I’m pretty sure liberals will argue that it was a joke, that it was taken out of context. I’m pretty sure if you watch the video, it’s easy to tell that it’s not really a joke at all. It’s easy to tell that *wink-wink-nudge-nudge* Judge Sotomayor more than likely thinks she does and will continue to make policy. I would not be the least bit surprised if President Obama had chosen someone else before he chose Sotomayor and then saw that statement and changed his mind, especially given that the President believes the United States Constitution is “imperfect” and “deeply flawed.”

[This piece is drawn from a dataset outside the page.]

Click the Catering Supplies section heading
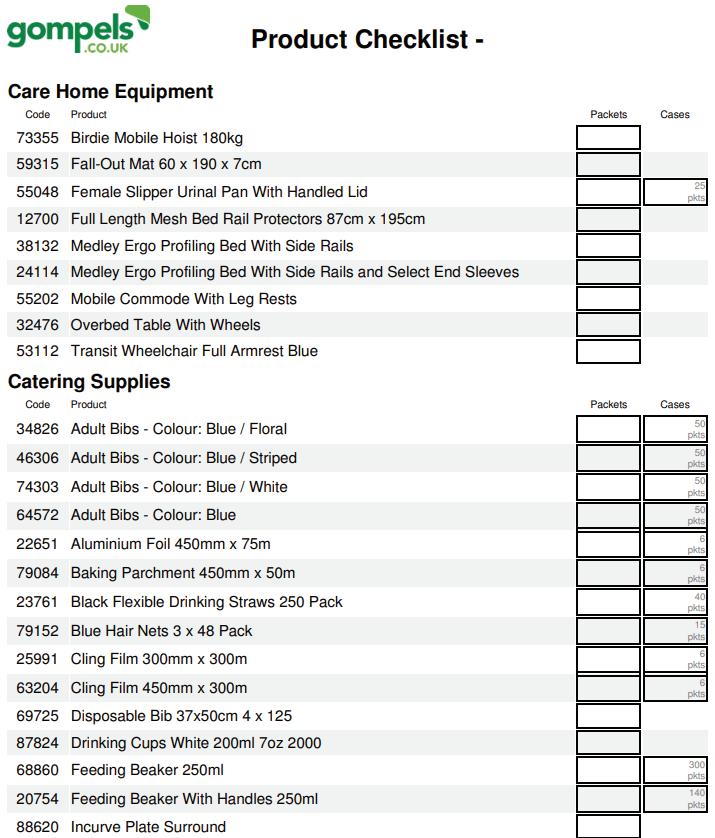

Sotomayor’s outrageous statements do not end there. When her name was first announced, I heard several pundits and journalists touting the fact that as promised, the President chose a diverse nominee, given that Sotomayor is both Hispanic and female. I’ve also heard from not only the pundits, but from the President and Sotomayor herself, that she came from very humble beginnings and has “risen above” to become what she is today. That’s nice and I’m sure we’ll hear it many many more times in the next month or two, but at what point do we realize that doesn’t make someone a champion of the United States Constitution and that too much focus on diversity and other superficial matters can sometimes be a strong price to pay for our liberty? Perhaps when our Supreme Court nominee makes staments like this?
Whether born from experience or inherent physiological or cultural differences, a possibility I abhor less or discount less than my colleague Judge Cedarbaum, our gender and national origins may and will make a difference in our judging. Justice [Sandra] O’Connor has often been cited as saying that a wise old man and wise old woman will reach the same conclusion in deciding cases…I am also not so sure that I agree with the statement. First, as Professor [Martha] Minnow has noted, there can never be a universal definition of wise. Second, I would hope that a wise Latina woman with the richness of her experience would more often than not reach a better conclusion than a white male who hasn’t lived that life.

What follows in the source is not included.